- Theatrical release poster
- Directed by: Pauly Shore
- Written by: Kirk Fox Pauly Shore
- Produced by: Pauly Shore
- Starring: Pauly Shore Ashley L. Anderson Pamela Anderson Camille Anderson Adam Sandler Eminem Charlie Sheen Ben Stiller
- Production company: Regent Releasing
- Distributed by: 20th Century Fox
- Release dates: January 2003 (Slamdunk Film Festival); October 4, 2004 (United States);
- Running time: 82 minutes
- Language: English
- Box office: $11,000

= Pauly Shore Is Dead =

American mockumentary

Pauly Shore Is Dead is a 2003 American mockumentary comedy film directed, produced, co-written by, and starring Pauly Shore. The film is depicted as a semi-autobiographical retelling of Shore's early success and dwindling popularity in the late 1990s, after which it documents Shore's (fictional) attempt to fake his own death in order to drum up popularity for his films. It features many cameos.

==Plot==
The film begins as an autobiographical look at Shore's early professional successes on MTV and as the star of a series of '90s comedies. Shore's film career leads to his taking a starring role in a vehicle on the Fox Network, in which he plays the slacker son of a millionaire. The pilot of the series turns out to be a commercial and critical failure, and Shore becomes a pariah virtually overnight, with his friends distancing themselves from him for fear that it will tarnish their own careers. Shore is ultimately reduced to living in his mother's attic and watching BackDoor Sluts 9 starring his ex-girlfriend, who will no longer see him. He spends his last $84 on a hooker—who does almost nothing for him and his life simply gets worse and worse.

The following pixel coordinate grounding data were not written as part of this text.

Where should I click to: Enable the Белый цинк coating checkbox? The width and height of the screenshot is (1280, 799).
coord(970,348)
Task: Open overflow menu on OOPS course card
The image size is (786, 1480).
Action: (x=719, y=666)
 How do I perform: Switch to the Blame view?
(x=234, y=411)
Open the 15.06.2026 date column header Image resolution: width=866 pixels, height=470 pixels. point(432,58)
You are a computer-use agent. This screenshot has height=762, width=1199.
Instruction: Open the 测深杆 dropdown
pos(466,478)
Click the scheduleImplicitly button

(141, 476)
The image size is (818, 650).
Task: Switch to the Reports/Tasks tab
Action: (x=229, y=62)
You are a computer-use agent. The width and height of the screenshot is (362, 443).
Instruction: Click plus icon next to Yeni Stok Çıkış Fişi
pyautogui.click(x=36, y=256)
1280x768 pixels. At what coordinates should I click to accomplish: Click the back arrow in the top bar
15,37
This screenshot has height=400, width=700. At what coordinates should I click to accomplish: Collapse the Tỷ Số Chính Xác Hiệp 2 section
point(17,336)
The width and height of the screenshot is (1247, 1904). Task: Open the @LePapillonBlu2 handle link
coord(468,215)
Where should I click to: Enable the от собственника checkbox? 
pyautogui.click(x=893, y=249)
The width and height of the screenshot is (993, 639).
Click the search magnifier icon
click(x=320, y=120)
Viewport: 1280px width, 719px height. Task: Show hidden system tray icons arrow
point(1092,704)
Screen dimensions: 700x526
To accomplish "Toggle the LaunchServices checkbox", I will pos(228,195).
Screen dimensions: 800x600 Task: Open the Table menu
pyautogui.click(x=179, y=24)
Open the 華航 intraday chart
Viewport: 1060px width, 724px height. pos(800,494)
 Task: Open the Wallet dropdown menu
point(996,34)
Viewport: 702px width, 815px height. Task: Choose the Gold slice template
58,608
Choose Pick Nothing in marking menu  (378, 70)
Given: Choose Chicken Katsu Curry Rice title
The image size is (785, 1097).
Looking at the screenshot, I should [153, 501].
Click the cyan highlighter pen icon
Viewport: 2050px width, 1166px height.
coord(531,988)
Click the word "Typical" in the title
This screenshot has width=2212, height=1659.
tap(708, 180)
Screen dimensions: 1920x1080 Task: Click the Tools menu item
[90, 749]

One night, Shore is visited by the ghost of his mentor, comic Sam Kinison, who encourages Shore to fake his own death as a means of revitalizing popularity in Pauly Shore films and merchandise. Shore decides to go through with the plan, which initially works: Once word of his "death" breaks, celebrities eager for the residual publicity begin appearing on television in large numbers to declare Shore a comic genius and lament his early death. Shore, eager to bask in the publicity, begins appearing in public wearing a disguise; he is quickly outed, arrested, and sent to prison.

In prison, Shore is attacked by one of his former fans, "Bucky from Kentucky," a redneck whose world view was shattered when he learned that Shore had willingly put his own fans through the ordeal of thinking he was dead. Shore survives the attack, which causes him to realize that even though he was no longer as famous as he once was, he still had fans who loved him. Shore and Bucky have a heart-to-heart about the nature of celebrity, and Shore decides to start his career over.

After getting out of prison, Shore sets about making Pauly Shore Is Dead to chronicle his own rise and fall, using information he has gathered from years in Hollywood to blackmail various B-list celebrities into appearing in cameos; he reserves the information he has on A-list celebrities for the planned sequel.

==Cast==

As themselves

==Release==
Pauly Shore Is Dead received mixed reviews, with a 50% rating on Rotten Tomatoes based on 12 reviews. The film earned $11,000 after a very limited release to theaters in Sacramento, California. It won the Audience Choice Award from the Slamdunk Film Festival (for Shore's direction).